Prescription Drugs

Polypharmacy Affects Quality of Care for many Seniors

September 04, 2015

Senior citizen holding multiple prescription pill bottles to show what is polypharmacy.

Medications are a mainstay in the US health care system. According to CDC statistics, three out of four doctor visits involve a medication in some way.

So it’s not too surprising that nearly half of Americans have used at least one prescription medication in the past month. Among Americans ages 60 and older, more than a third are taking five or more drugs. This is called polypharmacy, which by one common definition means using five to 10 prescription drugs.

Health experts are turning more attention to polypharmacy, which can be particularly risky for seniors. A variety of health care stakeholders, including pharmacy benefit managers, are researching the consequences of polypharmacy and preventive strategies to reduce it.

Chronic diseases lead many seniors to take multiple medications  

About 25 percent of the US population has multiple chronic conditions, such as heart disease, cancer, diabetes, arthritis and mental issues like depression, according to federal statistics. The risk rises with age; roughly three out of four seniors ages 65 and older may have multiple chronic diseases.

Often, seniors who are using a high number of medications to treat these conditions may meet another definition of polypharmacy, which is “the use of more medications than are medically necessary.” Perhaps they’re taking medications that aren’t indicated or aren’t likely to work.

The consequences of polypharmacy, however, extend well beyond merely taking ineffective medications. Negative outcomes linked to multiple prescription use include:

  • Higher health care costs. One study linked polypharmacy to 30-percent higher medical costs, in part due to outpatient visits and hospitalizations.
  • Adverse drug events. In one study, individuals taking five or more medications had an 88-percent higher risk of such an event.
  • Drug interactions
  • Medication nonadherence
  • Functional decline
  • Impaired cognition. In one group of 294 seniors, 22 percent of those taking five or fewer medications had cognitive impairments, compared to 54 percent of those taking 10 or more medications.
  • Falls
  • Urinary incontinence

A comprehensive approach involving patients, physicians and pharmacists can reduce polypharmacy and its associated risks.

Strategies abound for managing polypharmacy

Express Scripts, a pharmacy benefit manager (PBM), recommends that physicians perform medication reviews with their patients who are taking multiple prescriptions. Important questions to ask include: Are these all necessary? Could any have harmful interactions? Are any available in generic form?

“Doing so can eliminate inappropriate or duplicative medications and often result in better health outcomes and lower costs,” the company notes, adding that pharmacists – including those within PBMs – can also perform these reviews.

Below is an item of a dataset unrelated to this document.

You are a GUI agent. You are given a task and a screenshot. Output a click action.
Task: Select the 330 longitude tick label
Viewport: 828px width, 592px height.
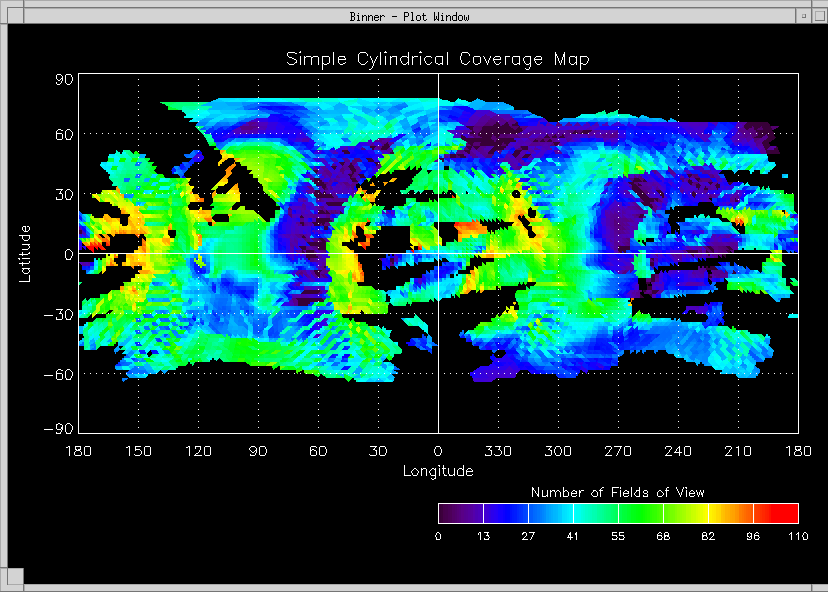tap(498, 451)
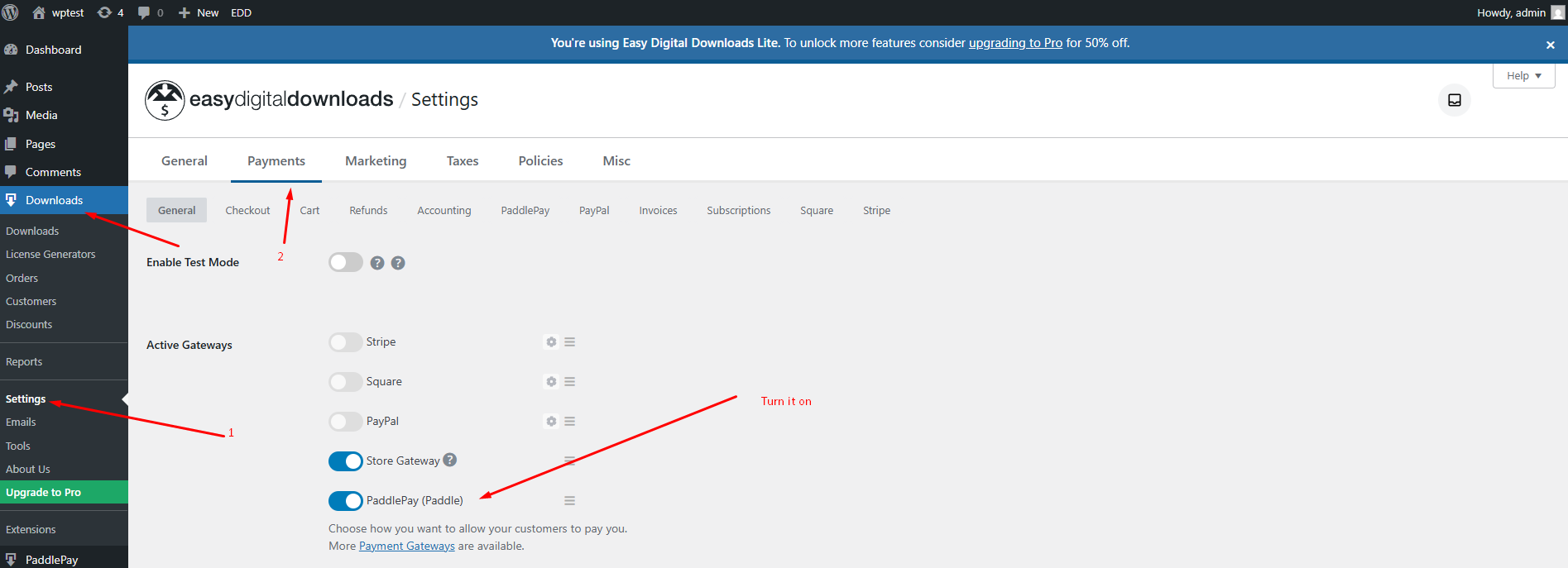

According to OptumRX, other ways that PBMs and health plans can address polypharmacy include:

  • Member education programs. PBMs can use pharmacy claims data to detect members who may be at risk of medication interactions, then offer them a meeting with a pharmacist to review their medications.
  • Safety programs. A PBM might, for example, create a lifestyle program that may improve patients’ health and reduce their need for a medication.
  • Drug interaction alerts. Shortly after a prescription is filled, PBMs can alert members and physicians that the drug may contribute to a medication interaction.

Independent review organizations can play a role in reducing polypharmacy

Seniors with several chronic conditions often receive treatment from multiple physicians. Because independent review organization (IRO) experts can examine a patient’s entire file, containing multiple medical records, our unique vantage point lets us see all the medications a patient is taking.

Our physician reviewers at AMR evaluate why patients are taking each of their medications. Often, providers respond that “I inherited the patient that way, and they have been taking that medication for years.”

Many of our reviews involve a peer-to-peer call between one of our physician reviewers and the patient’s prescribing physician to address medications. Often we can recommend changes to the patient’s medication regimen that will improve outcomes.